COLOURBOX3198066A few years back, there was much talk about global journalism. Academic programs came to life, and they looked like one another: There were references to a new globalist mentality. There were references to the rise of new social media. There were, in short, a signal of some sort of change to come. And in that reflection, founding both academic papers and more professional accounts, was the idea that the concept of “global journalism” deserved attention as a particular kind of approach to doing journalism and learning about journalism.

Me, I am not so sure, and was not back then. The general thrust of journalism is not to present the complexities of global realities, in any case. On the contrary, journalism tends to explain things with local relevance, and with local force, including as local sources as one can possibly arrive at. Journalism, by its very definition, is local.

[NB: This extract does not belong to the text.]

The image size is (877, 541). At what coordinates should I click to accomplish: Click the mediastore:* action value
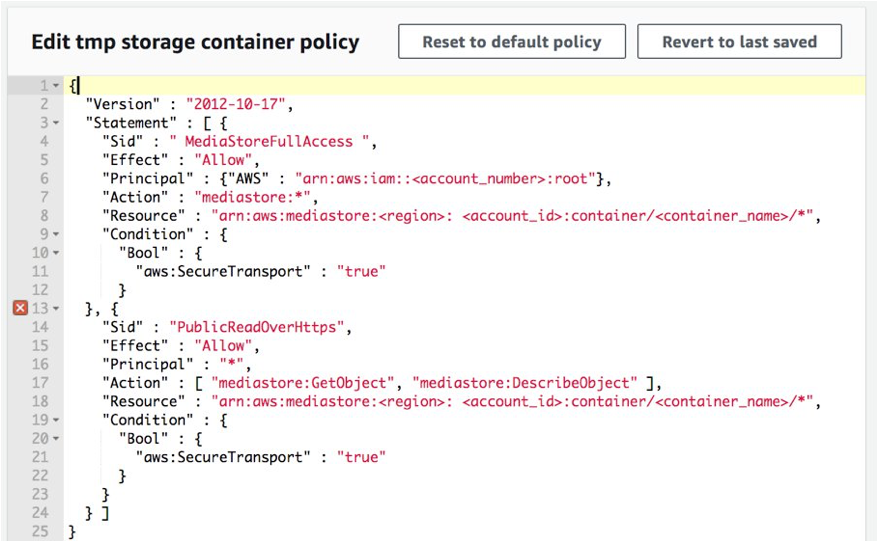(x=252, y=197)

So, it seems as if the idea of a global journalism outreach or a medium paracticing global journalism, by definition would be a globally outreaching medium, like BBC, or the New York Times. All of which in a sort takes us back to the beginning, for there is nothing really new or profoundly earth shattering in their idea of how to do globally relevant news reporting.

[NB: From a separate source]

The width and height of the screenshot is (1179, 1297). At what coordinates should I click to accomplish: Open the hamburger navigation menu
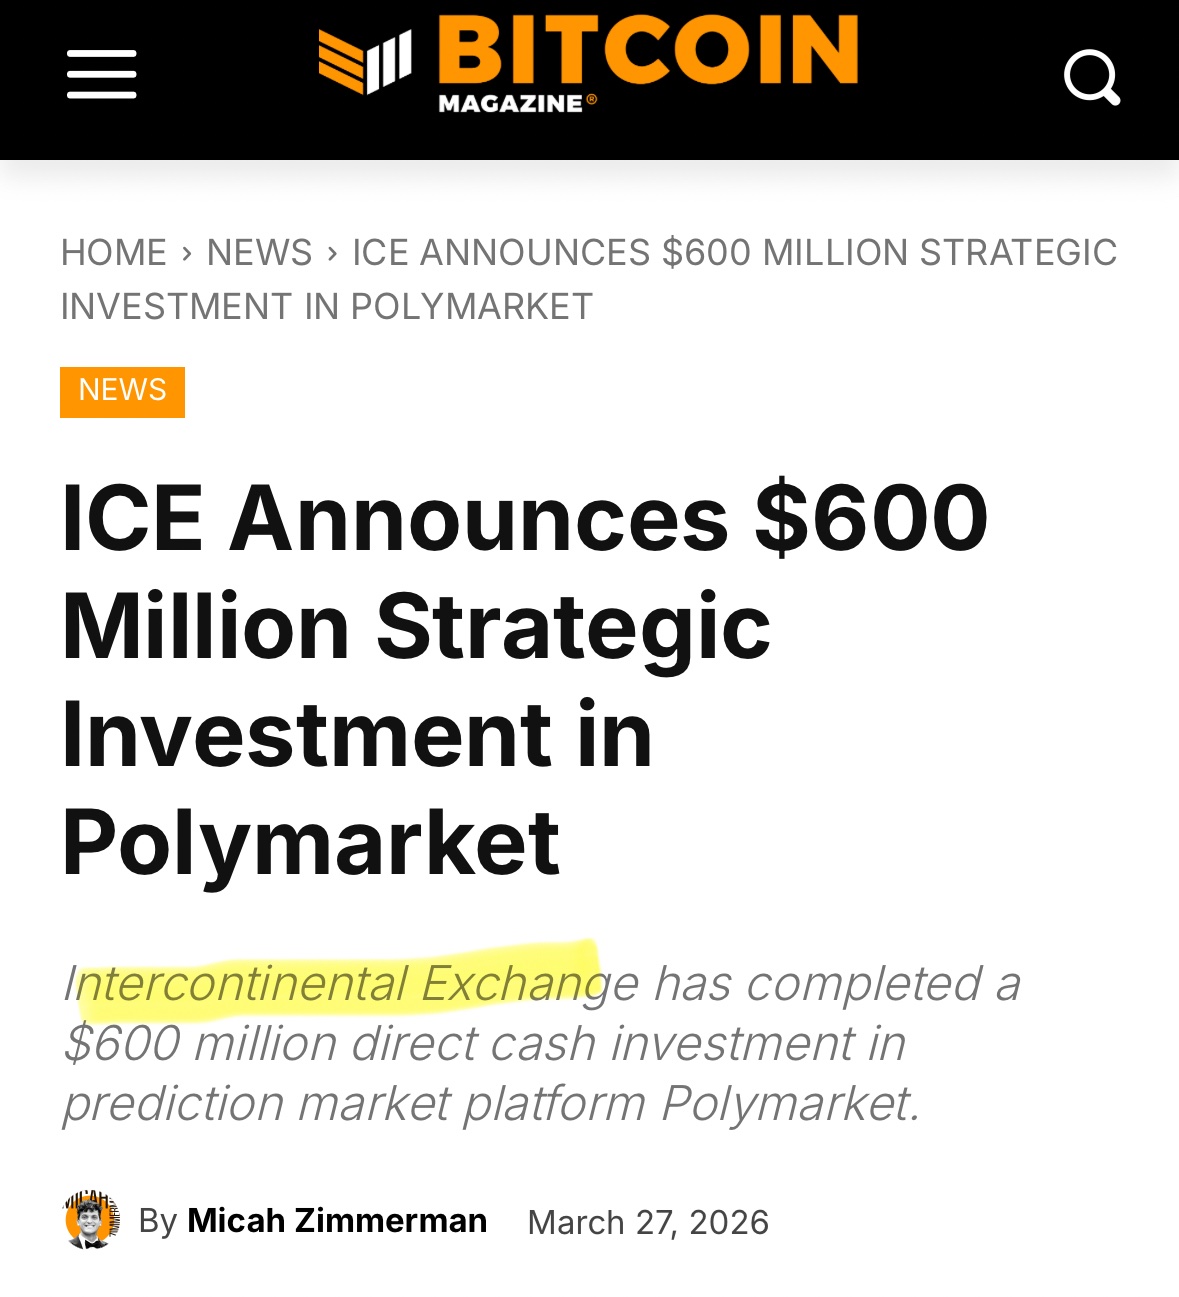(x=101, y=75)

Here is an article from 2009 picking up in these issues. Kai Hafez presented this at the 2009 International Communication Association conference. He says:

  1. Generally, what we refer to as “global journalism” is but the tip of an icebrg – a very small fragment of the total output of news journalism.
  2. This is even more true in TV than it is in print.
  3. News journalism tends to favor  nation-framed news, like Galtung and Ruge pointed out already in 1965.
  4. Most of that news which is actually global in orientation, concerns politics. That leaves ecnomics, culture, sports and leisure out of the equation.
  5. A few zones of trans-nationality exist, but they are not many.

In sum, the evidence does not point to the existence of global journalism as a reality, according to this unpublished paper.

So, we may want to continue our quest for the meaning of the term “global journalism”.